**The request**.
Copy out in full every line of the entries, starting with the line containing "Task: Click the 'Полный экран' button" and going on through the line containing "Click the circular". Shift each coordinate in the answers by -61 and leave all other text unchanged.

*** Extracted material ***

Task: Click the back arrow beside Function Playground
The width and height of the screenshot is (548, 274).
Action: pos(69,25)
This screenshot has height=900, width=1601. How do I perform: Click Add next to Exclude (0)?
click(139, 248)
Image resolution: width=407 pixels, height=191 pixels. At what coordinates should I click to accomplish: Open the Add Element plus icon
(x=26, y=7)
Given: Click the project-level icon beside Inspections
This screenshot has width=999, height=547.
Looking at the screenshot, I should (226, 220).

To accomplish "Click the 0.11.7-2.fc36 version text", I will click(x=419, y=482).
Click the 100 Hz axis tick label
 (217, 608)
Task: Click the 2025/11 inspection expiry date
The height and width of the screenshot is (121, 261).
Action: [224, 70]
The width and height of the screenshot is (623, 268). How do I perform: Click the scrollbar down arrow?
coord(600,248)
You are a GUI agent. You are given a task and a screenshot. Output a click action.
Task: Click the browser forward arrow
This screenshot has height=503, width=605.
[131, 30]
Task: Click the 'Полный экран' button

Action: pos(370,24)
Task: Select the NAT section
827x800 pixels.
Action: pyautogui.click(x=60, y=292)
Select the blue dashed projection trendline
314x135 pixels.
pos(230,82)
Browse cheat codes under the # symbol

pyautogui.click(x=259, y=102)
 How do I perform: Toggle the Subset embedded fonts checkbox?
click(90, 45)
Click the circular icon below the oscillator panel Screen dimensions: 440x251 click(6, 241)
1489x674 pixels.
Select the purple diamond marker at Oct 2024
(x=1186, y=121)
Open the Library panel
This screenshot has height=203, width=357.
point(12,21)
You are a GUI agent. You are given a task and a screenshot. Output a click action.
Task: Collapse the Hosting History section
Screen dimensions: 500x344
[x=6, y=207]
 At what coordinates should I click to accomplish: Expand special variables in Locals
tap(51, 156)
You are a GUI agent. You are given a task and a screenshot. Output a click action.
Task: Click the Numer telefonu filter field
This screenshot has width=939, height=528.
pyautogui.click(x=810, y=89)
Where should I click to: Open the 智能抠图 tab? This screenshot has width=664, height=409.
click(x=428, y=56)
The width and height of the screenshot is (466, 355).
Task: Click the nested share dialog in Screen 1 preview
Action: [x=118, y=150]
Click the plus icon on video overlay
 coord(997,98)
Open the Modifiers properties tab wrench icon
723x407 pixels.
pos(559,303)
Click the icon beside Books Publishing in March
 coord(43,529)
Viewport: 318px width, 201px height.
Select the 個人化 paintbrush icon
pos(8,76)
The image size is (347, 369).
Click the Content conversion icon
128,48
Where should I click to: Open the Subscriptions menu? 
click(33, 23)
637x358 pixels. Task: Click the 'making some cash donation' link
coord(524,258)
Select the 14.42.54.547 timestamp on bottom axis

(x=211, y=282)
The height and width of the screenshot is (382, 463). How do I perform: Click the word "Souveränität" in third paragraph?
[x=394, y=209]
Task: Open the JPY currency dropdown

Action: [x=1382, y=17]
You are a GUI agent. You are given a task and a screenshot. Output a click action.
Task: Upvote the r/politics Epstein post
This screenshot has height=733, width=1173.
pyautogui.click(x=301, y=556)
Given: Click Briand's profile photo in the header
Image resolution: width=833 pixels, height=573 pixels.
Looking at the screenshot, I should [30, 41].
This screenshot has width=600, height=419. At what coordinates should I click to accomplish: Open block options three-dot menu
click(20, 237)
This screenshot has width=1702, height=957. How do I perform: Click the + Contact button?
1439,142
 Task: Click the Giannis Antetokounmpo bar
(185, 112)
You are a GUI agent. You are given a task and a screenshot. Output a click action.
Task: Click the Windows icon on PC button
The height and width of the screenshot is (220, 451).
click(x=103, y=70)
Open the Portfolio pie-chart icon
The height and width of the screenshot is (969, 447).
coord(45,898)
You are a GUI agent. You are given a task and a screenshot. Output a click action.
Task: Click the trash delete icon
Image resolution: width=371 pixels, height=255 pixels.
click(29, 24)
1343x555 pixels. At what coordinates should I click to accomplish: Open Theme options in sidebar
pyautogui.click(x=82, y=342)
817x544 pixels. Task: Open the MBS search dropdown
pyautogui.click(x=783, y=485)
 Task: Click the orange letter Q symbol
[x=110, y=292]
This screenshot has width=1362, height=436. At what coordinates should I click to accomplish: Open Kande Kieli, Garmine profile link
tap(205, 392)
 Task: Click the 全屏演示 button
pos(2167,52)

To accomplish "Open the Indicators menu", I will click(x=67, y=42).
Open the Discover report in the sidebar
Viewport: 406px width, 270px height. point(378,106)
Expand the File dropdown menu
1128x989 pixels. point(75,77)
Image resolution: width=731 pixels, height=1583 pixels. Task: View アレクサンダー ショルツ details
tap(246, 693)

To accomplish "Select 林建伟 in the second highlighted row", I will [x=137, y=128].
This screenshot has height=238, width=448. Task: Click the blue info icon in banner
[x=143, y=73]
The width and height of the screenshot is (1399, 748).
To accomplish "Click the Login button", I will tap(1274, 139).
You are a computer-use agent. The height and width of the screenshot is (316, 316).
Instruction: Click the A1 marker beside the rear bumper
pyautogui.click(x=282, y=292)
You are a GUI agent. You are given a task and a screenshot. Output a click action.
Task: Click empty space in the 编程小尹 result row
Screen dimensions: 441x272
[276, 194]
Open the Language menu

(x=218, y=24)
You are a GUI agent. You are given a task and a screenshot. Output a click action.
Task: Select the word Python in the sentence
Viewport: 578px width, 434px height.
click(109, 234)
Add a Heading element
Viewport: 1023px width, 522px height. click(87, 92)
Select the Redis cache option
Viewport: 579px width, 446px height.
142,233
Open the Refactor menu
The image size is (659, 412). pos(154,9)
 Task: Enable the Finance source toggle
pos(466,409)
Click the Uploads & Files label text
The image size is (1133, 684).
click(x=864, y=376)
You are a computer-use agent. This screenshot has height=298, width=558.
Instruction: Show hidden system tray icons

***

**Task solution**.
Task: Click the 'Полный экран' button

Action: pos(309,-37)
Task: Select the NAT section
827x800 pixels.
Action: pyautogui.click(x=-1, y=231)
Select the blue dashed projection trendline
314x135 pixels.
pos(169,21)
Browse cheat codes under the # symbol

pyautogui.click(x=198, y=41)
 How do I perform: Toggle the Subset embedded fonts checkbox?
click(29, -16)
Click the circular icon below the oscillator panel Screen dimensions: 440x251 click(-55, 180)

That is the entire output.